▶ _EJERCICIOS POR RESOLVER_:
(a) Según el texto sobre el neoliberalismo y la pandemia, ¿por qué quienes luchan por un mundo nuevo no pueden esperar que el capitalismo desaparezca por sí solo? Responde en una a tres oraciones.
(b) Repite el fragmento del texto sobre el neoliberalismo y la pandemia que va de "Pero hay que" a "un objetivo transformador.", ambos incluidos.
(c) Contesta estas preguntas sobre el texto sobre el neoliberalismo y la pandemia:
(i) ¿Qué fase del capitalismo, según el consenso que se menciona, ha llegado a su fin?
(ii) ¿Qué sujetos populares se nombran como protagonistas de las luchas recientes?
(iii) ¿Qué propone crear el texto?

▶ _TEXTO MOSTRADO_:

————————

Si algo está demostrando de forma contundente la pandemia del coronavirus, es la incapacidad del neoliberalismo para cuidar la vida y la salud de la población y por otra parte el sesgo de clase que le imprime el establishment económico y político aferrándose a sus riquezas y a sus privilegios con absoluto desprecio de la vida de millones de personas.
Filósofos, politólogos etc. ensayan hipótesis de cómo será el mundo después de la pandemia. Parece haber un consenso en que el neoliberalismo como fase del capitalismo ha llegado a su fin. Algunos hasta se atreven a anticipar el surgimiento de alternativas socialistas y/o comunistas. Es que la magnitud de esta crisis civilizatoria permite pronosticar que nada va a ser igual después de la pandemia y que el dramatismo de la situación calará hondo en la conciencia de las masas. Sin embargo, puesto que la experiencia histórica nos enseña que ningún régimen cae por su propio peso si no se lo hace caer, y el capitalismo nos ha demostrado muchas veces su capacidad resiliente para reinventarse y superar las crisis, quienes luchamos por un mundo nuevo donde quepan muchos mundos, quienes entendemos la revolución social como necesidad histórica, recordando al Che, “no podemos hacernos ninguna ilusión, ni tenemos derecho a ello, de lograr la libertad sin combatir”.
Oportunidad histórica
La actualidad de la revolución como necesidad y como posibilidad está abonada por las luchas recientes de una riqueza y diversidad de sujetos populares: estudiantes, pueblos originarios, campesinos, obreros y el arrasador movimiento de las mujeres. Es difícil sobrestimar la energía transformadora de esos movimientos que se expresan por oleadas y corrientes subterráneas que afloran a la superficie cuando y donde menos se espera. Articular todas esas fuerzas en un torrente único es un desafío inmenso para quienes luchamos por cambios profundos inequívocamente anticapitalistas. Podemos imaginar esa construcción social y política como un entramado que al mismo tiempo, al igual que los tejidos indígenas ancestrales, constituya un texto policromático, original y fundacional. Sin duda, la construcción de un mundo nuevo que no sea “ni calco ni copia sino creación heroica” requiere de una batalla cultural y muchos debates sobre el rol de las clases, de los sujetos, el papel del Estado, la forma que tomará la transición, la protección de la Madre Tierra y los bienes comunes, la ciencia, la educación, la salud, el trabajo, la liberación de la mujer etc. Es decir una batalla de ideas.
Pero hay que decir también que esa tarea ciclópea no se puede encarar sin revisar las propias prácticas y los propios esquemas que pudieron ser útiles en procesos anteriores pero que hoy constituyen una traba al desarrollo de las fuerzas transformadoras. Desprenderse de dogmas, prejuicios y sectarismos es una de las primeras condiciones para construir lo nuevo. Esto alcanza a las fuerzas que se organizan como partidos pero prisioneros del esquematismo y el dogmatismo, a pesar de su abnegación y honestidad militante han quedado confinados a un sector pequeño de la población.
La necesidad de una nueva fuerza de carácter unitario, con identidad de clase, plural, democrática, requiere esta etapa de deliberación y diálogo entre experiencias sociales y políticas variadas pero guiadas por un objetivo transformador.
Con humildad, pero con profunda convicción la propuesta de este texto es la de crear un órgano de ideas con vocación estratégica, una verdadera fragua de pensamiento, donde circulen distintas disciplinas y experiencias, una publicación periódica que camine de la mano de las luchas de nuestros pueblos.

————————

(Entradas guardadas)
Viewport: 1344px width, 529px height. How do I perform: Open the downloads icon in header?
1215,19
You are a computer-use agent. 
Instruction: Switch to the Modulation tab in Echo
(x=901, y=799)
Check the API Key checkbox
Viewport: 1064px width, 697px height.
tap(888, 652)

————————

▶ _RESPUESTAS NUMERADAS_:
(a) La experiencia histórica enseña que ningún régimen cae por su propio peso si no se lo hace caer. Además, el capitalismo ha demostrado muchas veces su capacidad resiliente para reinventarse y superar las crisis.

(b)
Pero hay que decir también que esa tarea ciclópea no se puede encarar sin revisar las propias prácticas y los propios esquemas que pudieron ser útiles en procesos anteriores pero que hoy constituyen una traba al desarrollo de las fuerzas transformadoras. Desprenderse de dogmas, prejuicios y sectarismos es una de las primeras condiciones para construir lo nuevo. Esto alcanza a las fuerzas que se organizan como partidos pero prisioneros del esquematismo y el dogmatismo, a pesar de su abnegación y honestidad militante han quedado confinados a un sector pequeño de la población.
La necesidad de una nueva fuerza de carácter unitario, con identidad de clase, plural, democrática, requiere esta etapa de deliberación y diálogo entre experiencias sociales y políticas variadas pero guiadas por un objetivo transformador.

(c)
(i) El neoliberalismo.
(ii) Estudiantes, pueblos originarios, campesinos, obreros y el movimiento de las mujeres.
(iii) Un órgano de ideas con vocación estratégica: una publicación periódica que camine de la mano de las luchas de los pueblos.